In July, GlaxoSmithKline announced that that trial had reached its primary endpoint of significantly improved progression-free survival. Earlier this year, Myriad began the process of seeking premarket approval from the FDA to use the myChoice HRD assay as a companion diagnostic for niraparib. The firm's BRACAnalysis CDx is already approved by the American regulator as a companion diagnostic to find germline BRCA mutations in ovarian cancer patients who may benefit from that PARP inhibitor.
Finally, MD Anderson's Robert Coleman outlined results from the Phase III VELIA trial, which looked at the PARP inhibitor veliparib (in development by AbbVie) in combination with carboplatin and paclitaxel chemotherapy for initial treatment of advanced high-grade serous ovarian carcinoma and as a maintenance therapy after this combination therapy.
Like the PRIMA data, the VELIA trial was published in NEJM to coincide with the presentation at ESMO.
After randomizing more than 1,100 patients on this multi-pronged randomization scheme and comparing progression patterns in the BRCA-mutated, HRD, and full patient populations, the VELIA investigators concluded that use of the PARP inhibitor across initial treatment and maintenance stages could increase time to progression overall.
For patients who got veliparib in combination with chemotherapy, followed by veliparib maintenance, the researchers reported a progression-free survival time of 23.5 months.

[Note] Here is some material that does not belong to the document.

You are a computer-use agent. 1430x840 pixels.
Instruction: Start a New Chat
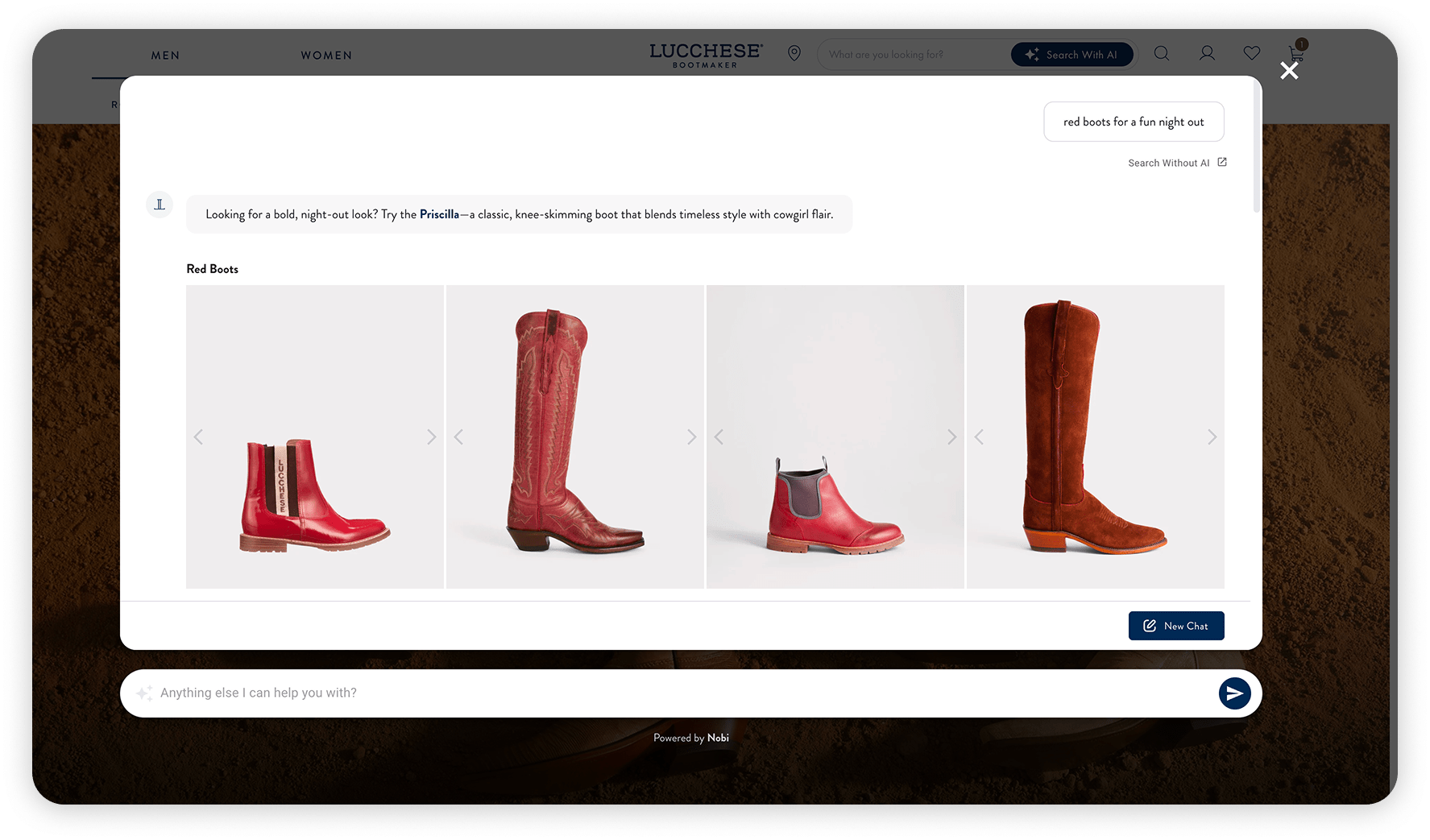pos(1176,626)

In the arm receiving chemotherapy followed by placebo, it was 17.3 months. Again, though, there were signs that this effect was boosted in the sub-populations with BRCA mutations or other forms of HRD.
Commenting on the trial during a subsequent presentation at the symposium, Copenhagen University Hospital's Mansoor Raza Mirza noted the benefit of incorporating veliparib into treatment for the patients with BRCA mutations but also raised concerns about the additional toxicity associated with using the PARP inhibitor in combination with chemotherapy.
He suggested that further comparisons will be needed to evaluate optimal treatment approaches in advanced ovarian cancer patients, particularly since the VELIA trial did not include an arm looking only at that PARP inhibitor in the maintenance treatment setting.